Stadt der Frauen: Xenia Hausner in der Albertina
Aus Xenia Hausners Gemälden blicken einem die weiblichen Modelle, mit denen sie arbeitet, ernst, bisweilen abweisend, vor allem aber: misstrauisch entgegen. Die Frauen haben, von der Kunstgeschichte seit Jahrhunderten ausgestellt, benutzt und zu Objekten gemacht, allen Grund zur Skepsis. Sie entgegnen nun sehr entschieden dem Blick, den man auf sie wirft, und sie stellen dabei Fragen, die sich kaum auflösen lassen. Was haben die Mädchen im Zugabteil, die einen so insistierend anstarren, mit Hammer und Baseballschläger vor? Wer ist die Frau, die mit geschlossenen Augen quer über der Windschutzscheibe liegt, während ein junges Paar im Inneren des Fahrzeugs eng umschlungen daliegt? Und was plant die Gestalt mit dem Messer hinter der Frau mit dem signalroten Sweater?
In der Albertina kann man über eine der Rolltreppen ab 3. Mai (und bis zum 8. August) in das erzählerische Bilderreich der Wiener Malerin Xenia Hausner absteigen wie in eine mythische Unterwelt, in eine Stadt der Frauen (wie bei Fellini oder Lynch), in einen Abgrund der Rätsel.
Die Ausstellung „True Lies“, kuratiert von Elsy Lahner, versammelt Werke aus drei Jahrzehnten, aus allen Phasen des Schaffens dieser Künstlerin, die sich erst in den frühen 1990er-Jahren, nach einer Karriere als Bühnenbildnerin, der Malerei zugewandt hat. Ein geradezu altmeisterliches Frühwerk, das 1992 entstandene, noch verhältnismäßig reduzierte, aber bereits verführerisch strahlende Porträt der Berlinerin Renate Ankner, steht am Anfang der Ausstellung. Die „wahren Lügen“ aber, auf die der Titel der Schau anspielt, stecken in den raffiniert erdachten, präzise ausgeführten Inszenierungen Hausners.
Tatsächlich sind ihre Kompositionen, die sie mit ihren Modellen vorab in Fotos festhält, im Kern noch immer Bühnenbilder: Es sind im Studio gebaute, artifizielle Settings aus Kulissen, Requisiten und Menschen, die im Raum arrangiert, anschließend fotografiert und erst in einem dritten Schritt zu Malerei verarbeitet werden.

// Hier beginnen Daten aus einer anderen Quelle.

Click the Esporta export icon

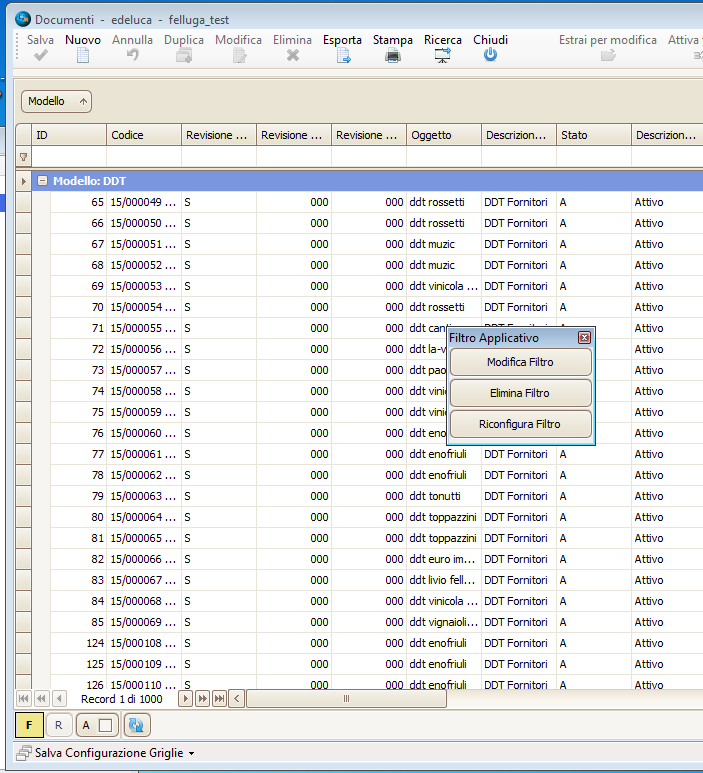pos(342,56)
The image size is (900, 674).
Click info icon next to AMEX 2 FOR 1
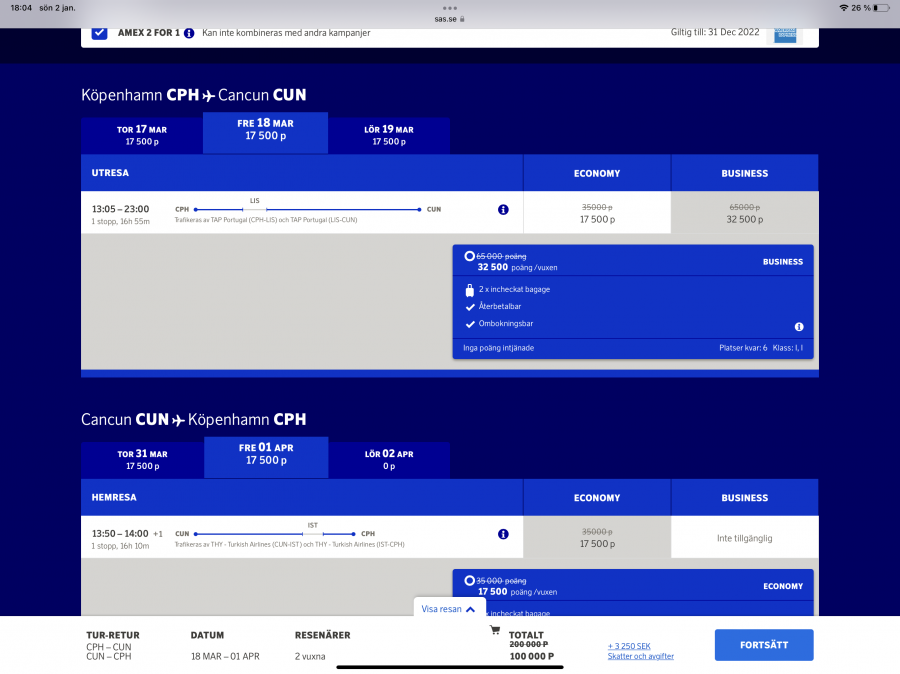pos(189,33)
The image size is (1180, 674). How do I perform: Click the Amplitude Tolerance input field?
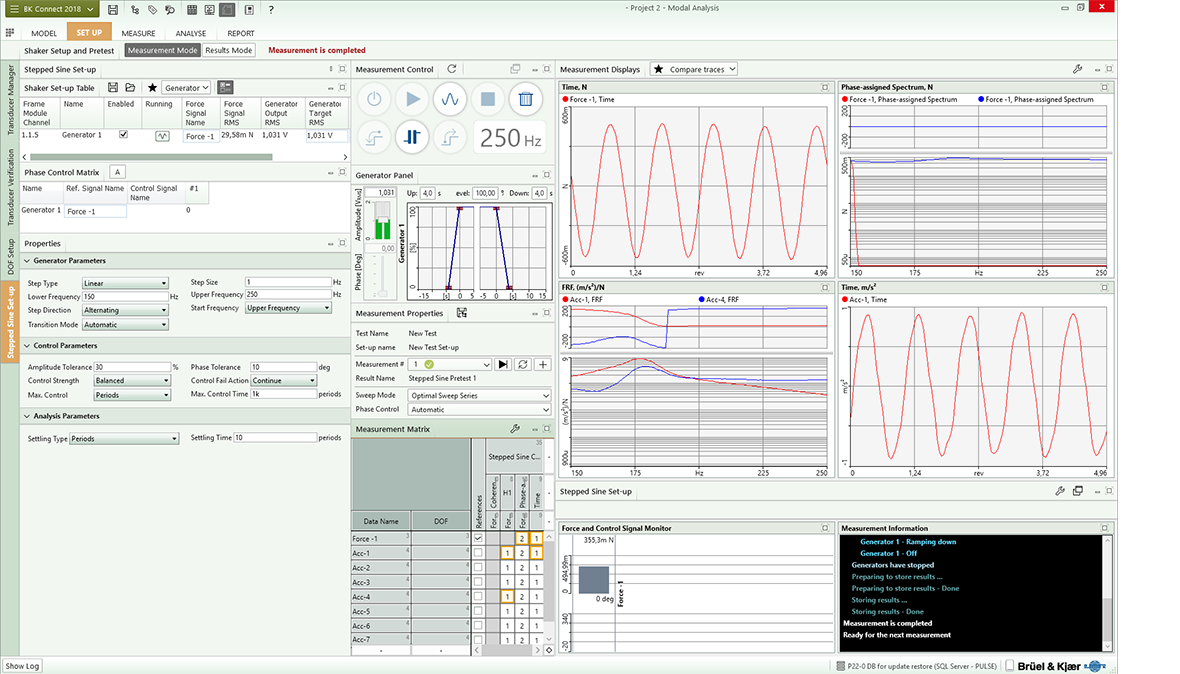click(131, 367)
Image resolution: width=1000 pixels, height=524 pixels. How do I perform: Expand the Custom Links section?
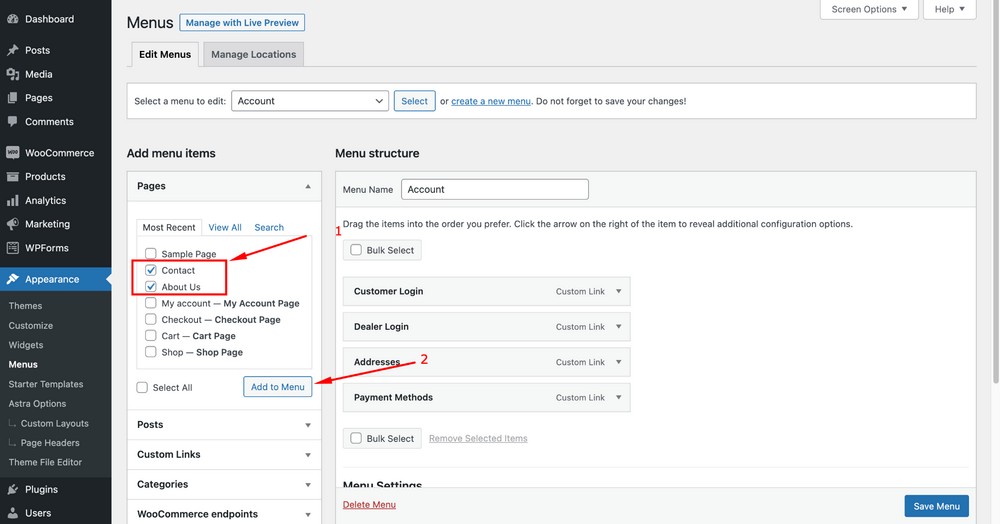pos(224,455)
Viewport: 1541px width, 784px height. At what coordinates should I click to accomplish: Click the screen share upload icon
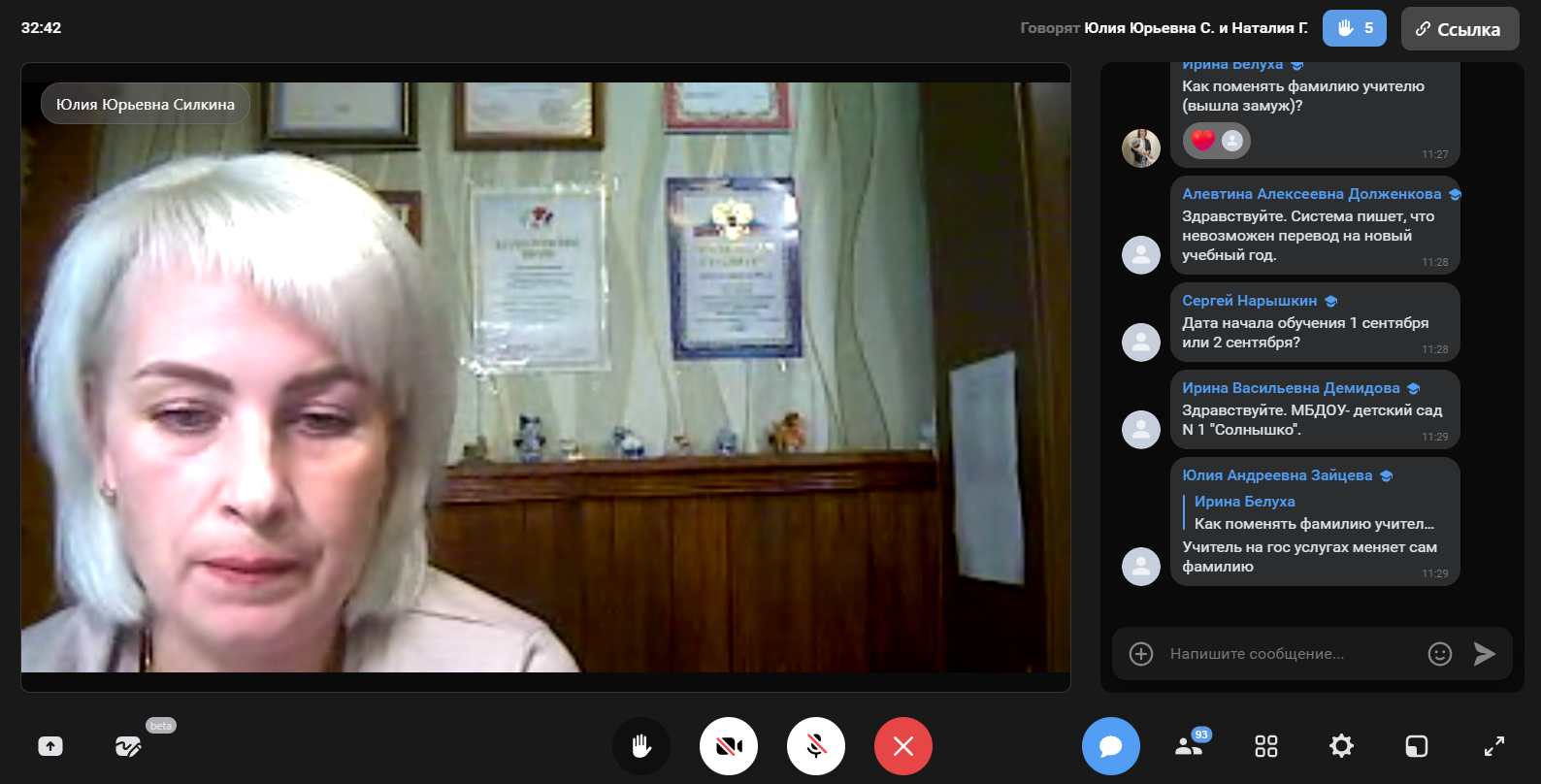tap(50, 746)
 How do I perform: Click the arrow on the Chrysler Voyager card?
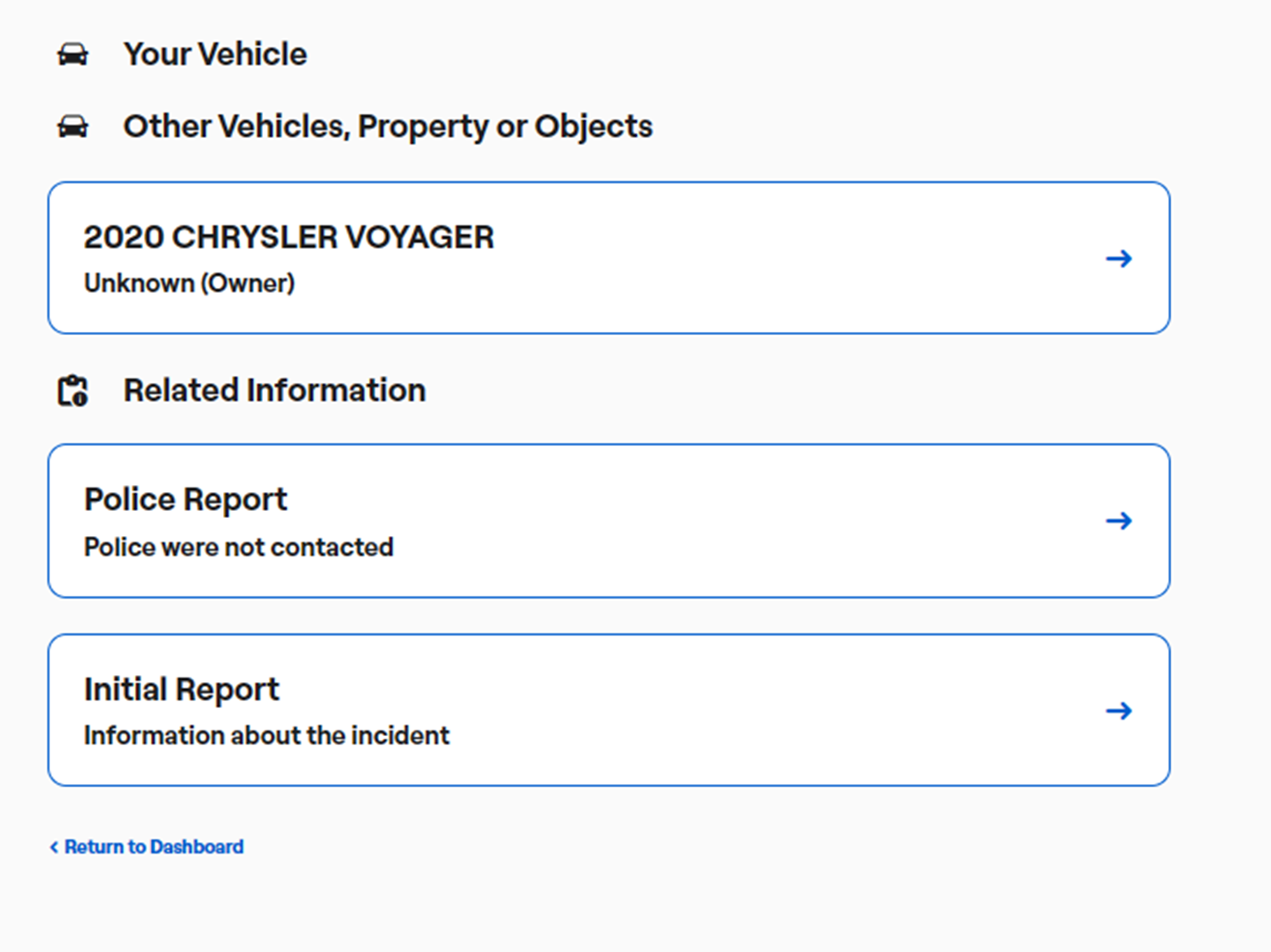1120,257
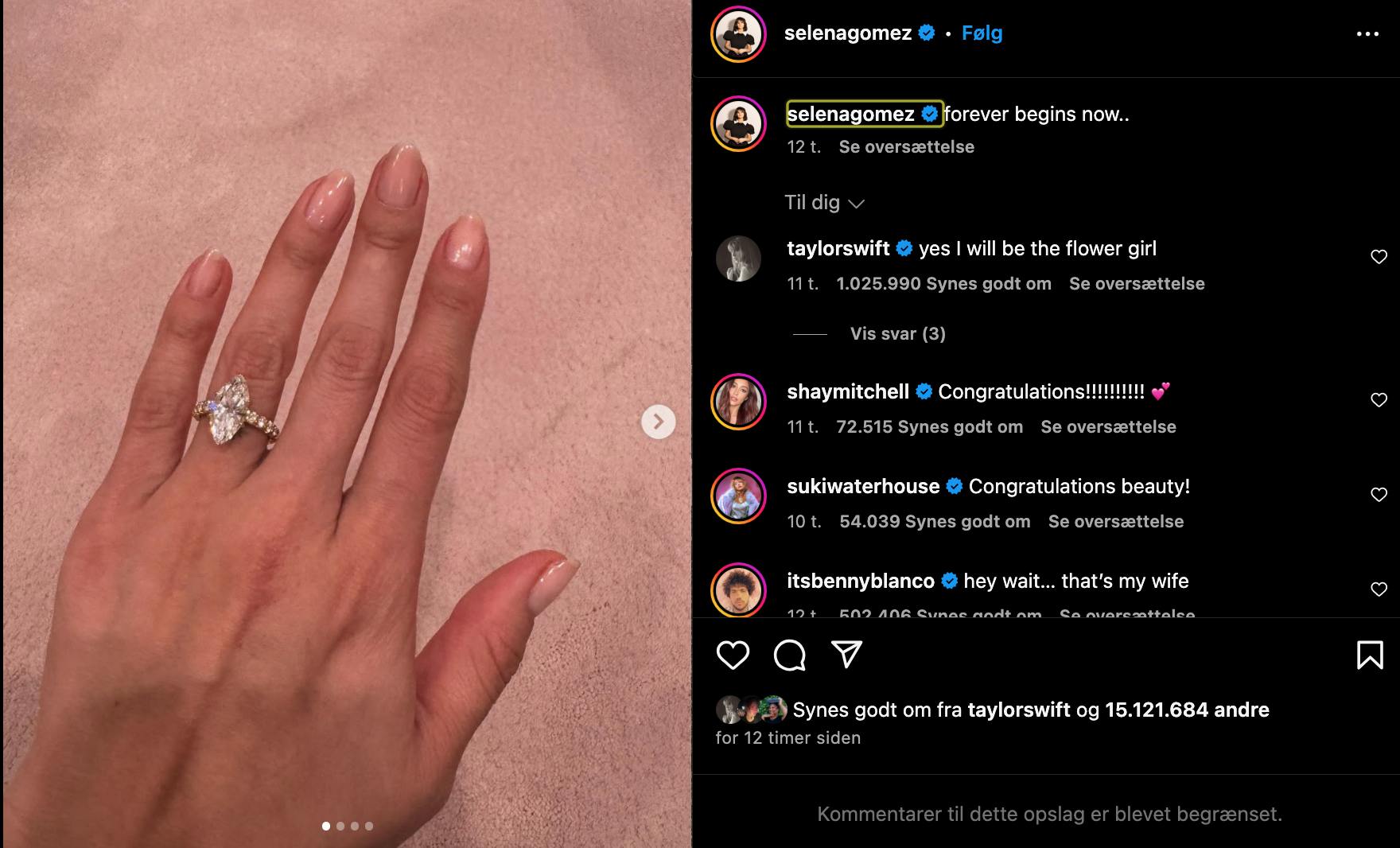The image size is (1400, 848).
Task: Jump to second carousel dot indicator
Action: pos(340,827)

So eigenwillig einem Xenia Hausners Kunst entgegentritt, der Surrealismus ihres Vaters, des Phantastischen Realisten Rudolf Hausner (1914–1995), durchdringt, formal zwar radikal gewandelt, auch ihre Malerei: Das in seiner Konkretheit scheinbar direkt Greifbare entzieht sich dem Zugriff derer, die sich daran interpretatorisch versuchen. Die künstlerische Fiktion führt dennoch in die politische Wirklichkeit. „Es geht um die Uneindeutigkeit der Message“, sagt Xenia Hausner, unlängst 70 geworden, während des Rundgangs durch ihre Ausstellung. Politisch versteht sie ihre Werke gerade deshalb: In ihrer „Exiles“-Serie etwa thematisiert sie „Dislozierung, Wanderschaft und Verteilungskampf“.
In ihren auf den ersten Blick so „realistischen“, handwerklich perfekt ausgeführten Gemälden gibt es auch formal eine zweite Ebene: Die Hauttöne der Menschen darin weisen eine unnatürliche Fleckigkeit und Farbigkeit auf, als trügen sie alle noch die Spuren der Atelierarbeit auf ihren Körpern, als hätten sie gerade noch mit Pinsel und Farbtuben hantiert; und Xenia Hausner legt Wert auf die Materialität ihres Mediums, auf den Bruch mit der Illusion, auf den in den Bildräumen bewusst sichtbaren Strich und Farbbelag: Die selbstreflexive Anlage ihrer Bilder trägt zu deren Vielschichtigkeit, im doppelten Sinn des Begriffs, entscheidend bei.